La Direttiva Corporate Sustainability Due Diligence Directive (CSDD) introduce obblighi significativi per le imprese riguardo alla sostenibilità e alla responsabilità sociale lungo la catena del valore. Il suo obiettivo è di assicurare che le aziende adottino comportamenti responsabili in ambito ambientale e sui diritti umani, integrando il "dovere di diligenza" all'interno delle loro politiche e processi di gestione del rischio. Questo include l'implementazione di procedure di verifica e monitoraggio che coinvolgano anche i partner commerciali, diretti e indiretti.
Tra le principali responsabilità delle aziende imposte dalla CSDD vi è la creazione di un codice di condotta che descriva le norme e i principi a cui l'azienda e i suoi partner commerciali devono attenersi. Inoltre, è richiesto un sistema di segnalazione che consenta alle parti interessate di denunciare eventuali violazioni, garantendo al contempo protezione contro le ritorsioni.
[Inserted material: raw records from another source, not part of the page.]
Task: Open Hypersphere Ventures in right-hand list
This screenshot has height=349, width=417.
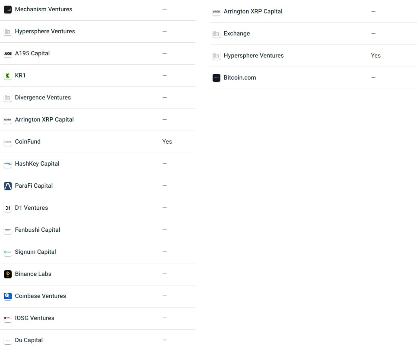Action: 254,56
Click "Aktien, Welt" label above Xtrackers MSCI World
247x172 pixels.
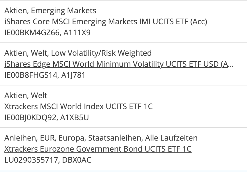coord(26,95)
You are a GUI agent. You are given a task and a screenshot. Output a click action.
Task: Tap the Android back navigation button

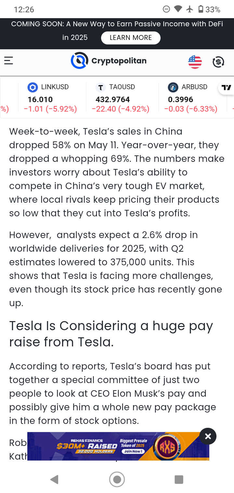coord(54,479)
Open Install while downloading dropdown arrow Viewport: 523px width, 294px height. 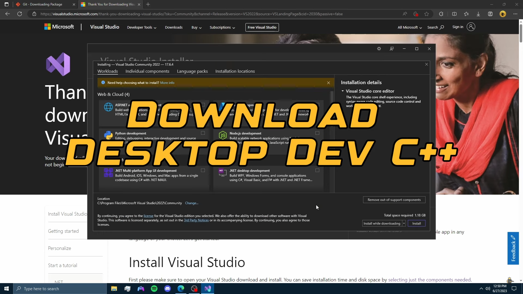point(404,223)
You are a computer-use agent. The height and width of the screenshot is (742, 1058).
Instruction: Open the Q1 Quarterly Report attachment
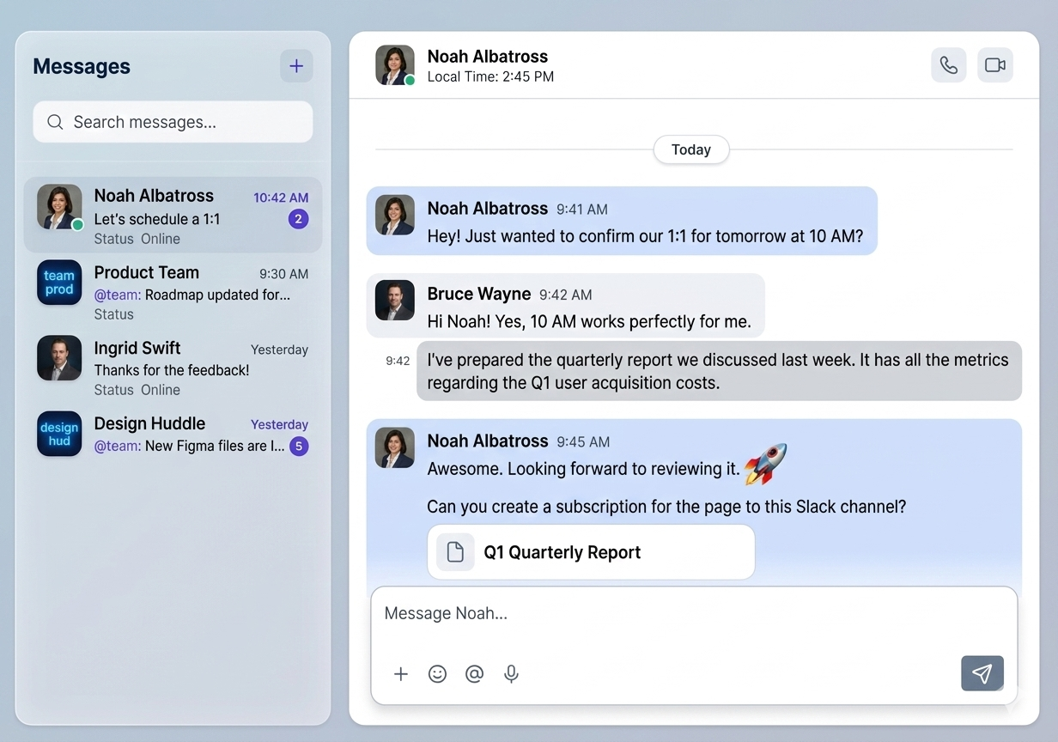coord(591,552)
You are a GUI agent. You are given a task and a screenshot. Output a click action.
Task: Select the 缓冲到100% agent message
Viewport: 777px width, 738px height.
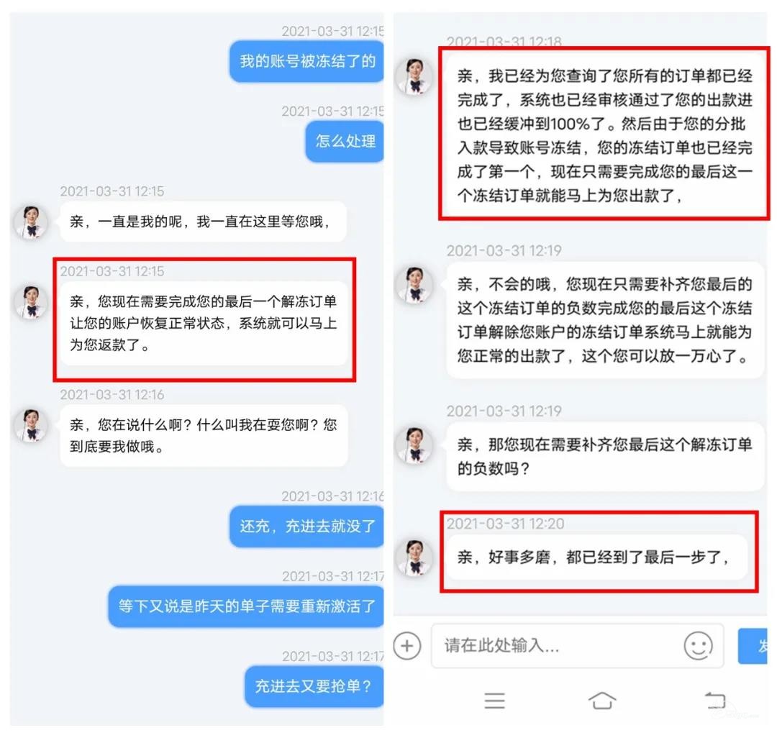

Le imprese sono chiamate a identificare gli impatti negativi sui diritti umani e sull'ambiente, come lavoro minorile e inquinamento, e sviluppare piani d'azione con tempistiche e obiettivi definiti.
Le misure adottate devono essere periodicamente monitorate e le aziende devono fornire una rendicontazione trasparente delle loro attività, in conformità con la CSRD (Corporate Sustainability Reporting Directive) e i principi ESRS (European Sustainability Reporting Standards).
In caso di mancato rispetto della Direttiva, le aziende possono essere soggette a sanzioni severe, incluse multe che possono raggiungere fino al 5% del fatturato netto mondiale. Tuttavia, la conformità alla CSDD non è solo un obbligo ma anche un'opportunità: le piccole e medie imprese (PMI) che rispettano gli standard possono guadagnare un vantaggio competitivo rispetto a fornitori "low cost" con maggiori rischi reputazionali. Inoltre, le aziende che dimostrano un impegno verso la sostenibilità potrebbero attrarre investitori orientati a criteri ESG e talenti delle nuove generazioni.
Un aspetto fondamentale per il successo delle politiche di sostenibilità è il ruolo del revisore di sostenibilità. Secondo il D.Lgs. 39/2010, il revisore di sostenibilità deve essere specificamente abilitato e incaricato in modo separato rispetto alla revisione legale dei conti. L'introduzione del nuovo articolo 14-bis prevede che il revisore esprima una valutazione sulla conformità della rendicontazione non finanziaria, verificando che gli impatti ambientali e sociali, positivi e negativi, siano riportati in maniera accurata e trasparente.
Il revisore di sostenibilità può coincidere o meno con il revisore legale dell'azienda, ma in ogni caso la relazione di conformità deve essere firmata da un professionista dedicato. Le sue responsabilità includono la verifica dell'efficacia dei piani d'azione aziendali per la prevenzione e mitigazione degli impatti negativi, il monitoraggio continuo e la revisione periodica delle politiche aziendali in materia di sostenibilità.
Questo ruolo non è solo di verifica, ma anche di consulenza per garantire che le aziende implementino misure correttive adeguate, contribuendo a ridurre i rischi di sanzioni e a migliorare la reputazione dell'impresa nel lungo termine.
La Direttiva CSDD impone sfide complesse alle imprese, ma offre anche significative opportunità per quelle che scelgono di conformarsi. Il revisore di sostenibilità, con il suo incarico indipendente, diventa un attore chiave per assicurare trasparenza e conformità, rafforzando la fiducia di clienti, investitori e dipendenti. Con l'evoluzione delle normative, il ruolo del revisore si trasforma da semplice verifica contabile a garanzia della sostenibilità, elemento sempre più centrale per il successo aziendale nel futuro.